I could name every one of Team GB's fantastic medallists, for they are all sporting heroes, and could easily list another twenty high points, including the amazing Simone Biles for USA, who is only 19 and a master in gymnastics, and the Ethiopian swimmer Robel the 'Whale' not because he was good, but because he was this Olympic's Eddie the 'eagle' Edwards... so bad/so good he was, he's vowed to return to the next Olympics.
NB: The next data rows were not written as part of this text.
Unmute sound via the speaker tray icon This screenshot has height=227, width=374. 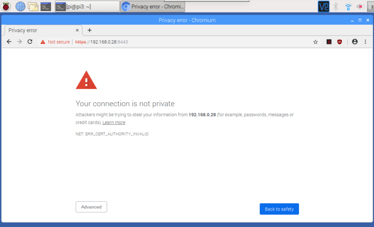pos(359,6)
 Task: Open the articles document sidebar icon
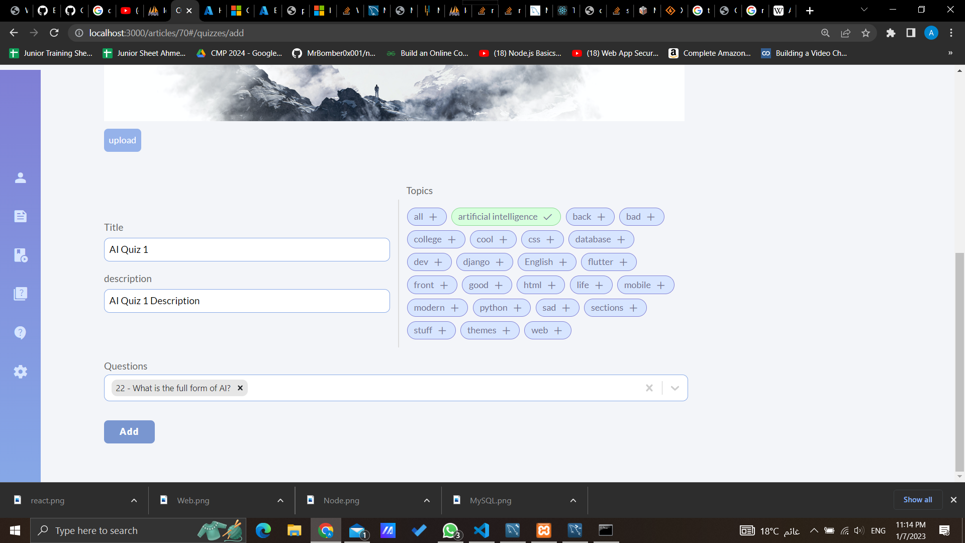(20, 216)
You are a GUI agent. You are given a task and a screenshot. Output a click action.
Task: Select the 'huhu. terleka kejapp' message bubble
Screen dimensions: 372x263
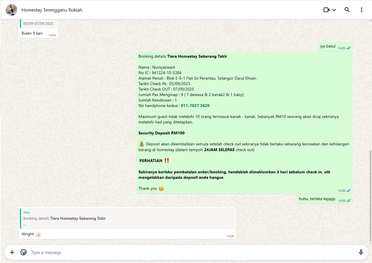[x=317, y=199]
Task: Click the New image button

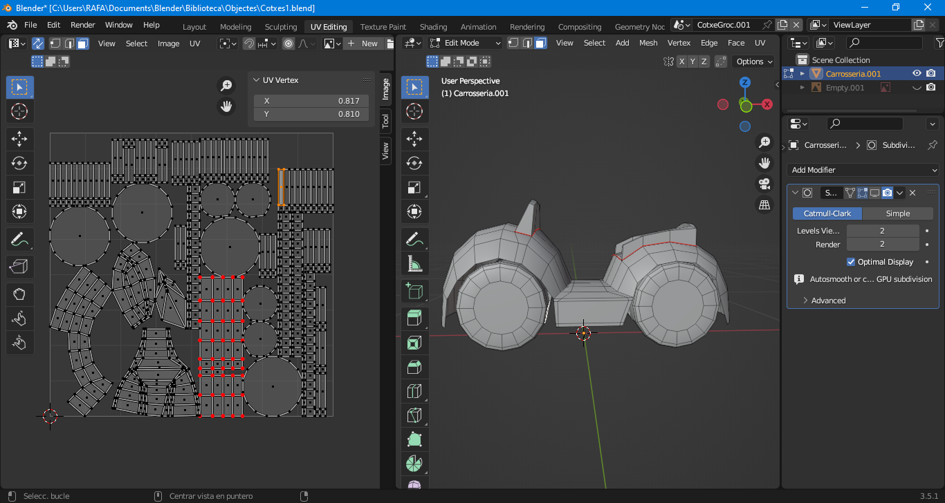Action: 364,44
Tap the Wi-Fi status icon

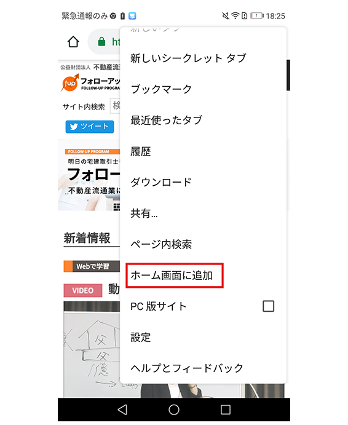(x=235, y=16)
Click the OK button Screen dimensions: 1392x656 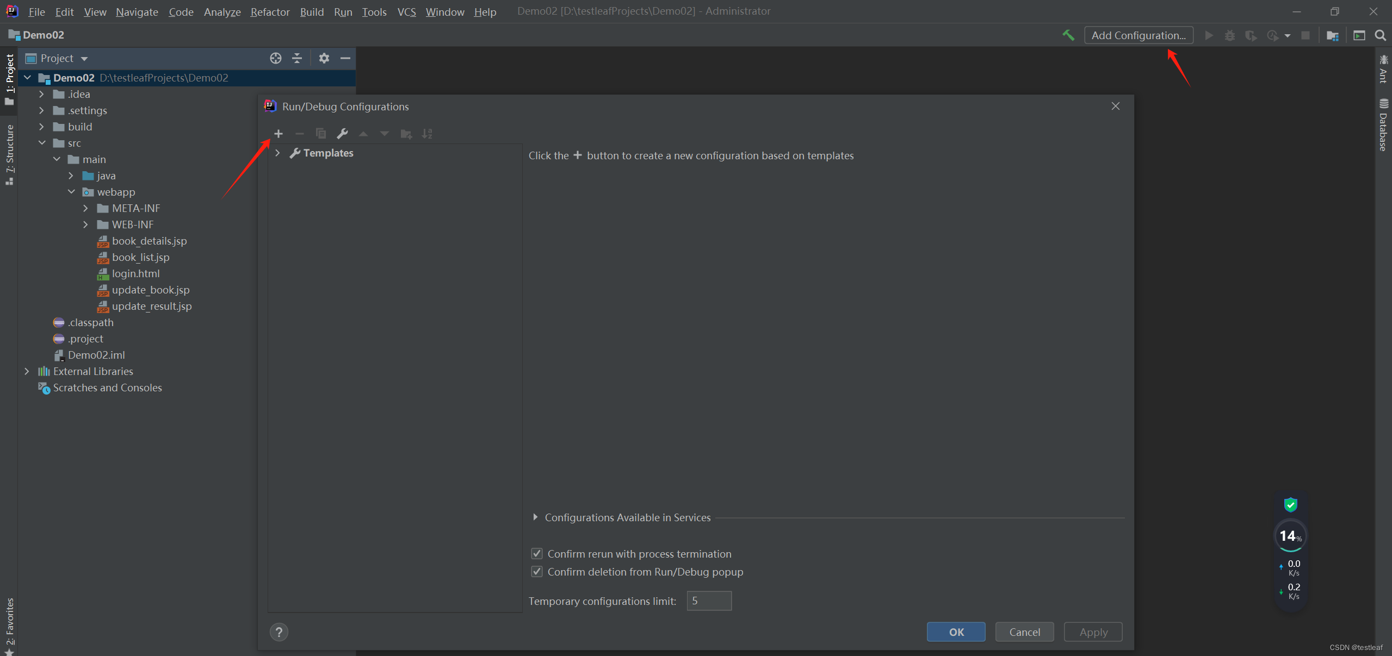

Rio 2016 wasn't the 'greatest show on earth' but it was a good one, and one which will likely be held fondly in many people's memories, especially those in Great Britain. It is unlikely that Team GB will better or equal its performance at another games (especially if Nicola Sturgeon gets her own way and splits Scotland from the Union before the next one); Russia will likely be allowed to field a full contingent next time round, and restore themselves back to within the top three in the medal tables. The best we can then hope for, if not fourth place, is respectability.
A huge national parade to honour Team GB’s awesome Olympians, the first of its kind, will be held in Manchester sometime in October. It would be an honour to be there to applaud them.